Competence Classification of Cumulus and Granulosa Cell Transcriptome in Embryos Matched by Morphology and Female Age

Abstract

Objective: By focussing on differences in the mural granulosa cell (MGC) and cumulus cell (CC) transcriptomes from follicles resulting in competent (live birth) and non-competent (no pregnancy) oocytes the study aims on defining a competence classifier expression profile in the two cellular compartments.

Design: A case-control study.

Setting: University based facilities for clinical services and research.

Patients: MGC and CC samples from 60 women undergoing IVF treatment following the long GnRH-agonist protocol were collected. Samples from 16 oocytes where live birth was achieved and 16 age- and embryo morphology matched incompetent oocytes were included in the study.

Methods: MGC and CC were isolated immediately after oocyte retrieval. From the 16 competent and non-competent follicles, mRNA was extracted and expression profile generated on the Human Gene 1.0 ST Affymetrix array. Live birth prediction analysis using machine learning algorithms (support vector machines) with performance estimation by leave-one-out cross validation and independent validation on an external data set.

Results: We defined a signature of 30 genes expressed in CC predictive of live birth. This live birth prediction model had an accuracy of 81%, a sensitivity of 0.83, a specificity of 0.80, a positive predictive value of 0.77, and a negative predictive value of 0.86. Receiver operating characteristic analysis found an area under the curve of 0.86, significantly greater than random chance. When applied on 3 external data sets with the end-point outcome measure of blastocyst formation, the signature resulted in 62%, 75% and 88% accuracy, respectively. The genes in the classifier are primarily connected to apoptosis and involvement in formation of extracellular matrix. We were not able to define a robust MGC classifier signature that could classify live birth with accuracy above random chance level.

Conclusion: We have developed a cumulus cell classifier, which showed a promising performance on external data. This suggests that the gene signature at least partly include genes that relates to competence in the developing blastocyst.

Fig 1. ROC curve of the training set.

Receiver operating characteristic (ROC) curve for the binary classifier built to distinguish between live birth (LB) and no pregnancy (NP). The curve shows the true positive rate versus false positive rate, i.e. the tradeoff between sensitivity and specificity. The area under the curve (AUC), which captures the ability of the classifier to correctly group the patients with follicular adenoma and those with follicular carcinoma, is equal to 0.86. A perfect classifier will have an AUC of 1.0, whereas an AUC value of 0.5 indicates that the classification is random.

Fig 2. Predictive probability of cumulus training set samples and validation set samples.

The predictive probability of the 30-gene signature is shown for the training set and after translation to the validation data set, part 1, 2 and 3, respectively. Each dot represents a sample and the color indicates the true (blinded) class. If a sample has a predictive value above 0.5 (p(LB) > 0.5), it is classified as predictive of leading to Live birth (LB) in the training set or reaching blastocyst (B) stage in the validation sub sets, validation-part1, validation-part2 and validation-part3, respectively. Samples with p(LB) below 0.5 are classified as predictive of no pregnancy (NP) in the training set and embryos of poor quality (EP) in the validation set. Samples which received an erroneously prediction according to their true class are indicated with a black circle and sample name.

Fig 3. Predicted activation states.

Ingenuity downstream effect analysis to predict the effect of directional gene expression resulted in two biological functions with significant activation z-scores indicative of predicted activation of apoptosis and decreased activity of cell migration.
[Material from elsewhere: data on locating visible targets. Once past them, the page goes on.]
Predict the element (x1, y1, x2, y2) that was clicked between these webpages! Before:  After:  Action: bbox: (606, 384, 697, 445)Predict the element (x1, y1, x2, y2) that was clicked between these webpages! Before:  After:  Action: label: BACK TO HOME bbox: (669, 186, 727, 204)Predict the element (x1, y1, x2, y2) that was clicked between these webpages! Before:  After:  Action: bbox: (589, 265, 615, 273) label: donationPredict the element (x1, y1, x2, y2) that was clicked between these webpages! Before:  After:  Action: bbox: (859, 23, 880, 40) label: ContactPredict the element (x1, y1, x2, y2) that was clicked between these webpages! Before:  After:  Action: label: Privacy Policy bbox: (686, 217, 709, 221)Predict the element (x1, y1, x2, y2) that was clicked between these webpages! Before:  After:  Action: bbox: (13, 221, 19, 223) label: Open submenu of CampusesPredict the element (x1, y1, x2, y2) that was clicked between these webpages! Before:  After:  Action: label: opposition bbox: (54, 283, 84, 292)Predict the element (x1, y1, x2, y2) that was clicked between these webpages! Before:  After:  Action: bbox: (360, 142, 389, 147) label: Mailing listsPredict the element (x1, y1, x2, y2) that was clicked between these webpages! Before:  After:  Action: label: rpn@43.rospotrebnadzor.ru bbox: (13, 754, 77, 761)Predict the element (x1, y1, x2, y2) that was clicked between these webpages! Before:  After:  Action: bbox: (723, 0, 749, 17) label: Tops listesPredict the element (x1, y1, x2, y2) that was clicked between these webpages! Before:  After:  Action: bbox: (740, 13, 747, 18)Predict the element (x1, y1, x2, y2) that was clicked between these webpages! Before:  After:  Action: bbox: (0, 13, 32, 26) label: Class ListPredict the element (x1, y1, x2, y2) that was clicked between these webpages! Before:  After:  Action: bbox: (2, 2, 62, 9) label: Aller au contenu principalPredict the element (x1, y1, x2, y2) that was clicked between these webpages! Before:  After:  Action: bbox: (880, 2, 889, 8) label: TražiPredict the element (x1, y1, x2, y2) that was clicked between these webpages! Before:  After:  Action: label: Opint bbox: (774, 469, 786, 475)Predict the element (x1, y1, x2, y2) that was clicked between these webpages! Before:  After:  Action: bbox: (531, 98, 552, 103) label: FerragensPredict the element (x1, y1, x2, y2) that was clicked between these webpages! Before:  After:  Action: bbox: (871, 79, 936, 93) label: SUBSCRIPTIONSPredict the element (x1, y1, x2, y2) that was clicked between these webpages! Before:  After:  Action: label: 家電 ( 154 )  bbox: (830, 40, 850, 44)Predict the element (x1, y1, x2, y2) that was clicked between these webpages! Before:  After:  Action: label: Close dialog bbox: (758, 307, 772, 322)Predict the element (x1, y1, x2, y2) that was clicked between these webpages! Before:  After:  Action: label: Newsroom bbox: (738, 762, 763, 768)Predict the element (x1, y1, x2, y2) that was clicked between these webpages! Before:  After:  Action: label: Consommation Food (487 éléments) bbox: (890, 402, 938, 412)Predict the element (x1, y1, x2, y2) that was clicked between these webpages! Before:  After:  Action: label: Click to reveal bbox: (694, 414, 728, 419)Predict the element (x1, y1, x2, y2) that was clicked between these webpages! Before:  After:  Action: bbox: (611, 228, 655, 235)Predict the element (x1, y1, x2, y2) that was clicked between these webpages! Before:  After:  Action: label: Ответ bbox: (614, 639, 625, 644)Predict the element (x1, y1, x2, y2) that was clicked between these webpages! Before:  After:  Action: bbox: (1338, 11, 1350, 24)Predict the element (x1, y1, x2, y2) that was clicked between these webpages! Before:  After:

The mechanistic network of the implicated genes is shown along with the predicted relationship indicated by the color of the edges.

Fig 4. Mechanistic network.

Mechanistic network based on the 30 probe set signature used to predict live birth in cumulus cells. (A) Top predicted functions represented by the network are Cellular Movement, Nervous System Development and Function, Cellular Growth and Proliferation. (B). Top predicted functions represented by the network are Cell Death and Survival, Cell-To-Cell Signaling and Interaction, Hematological System Development and Function.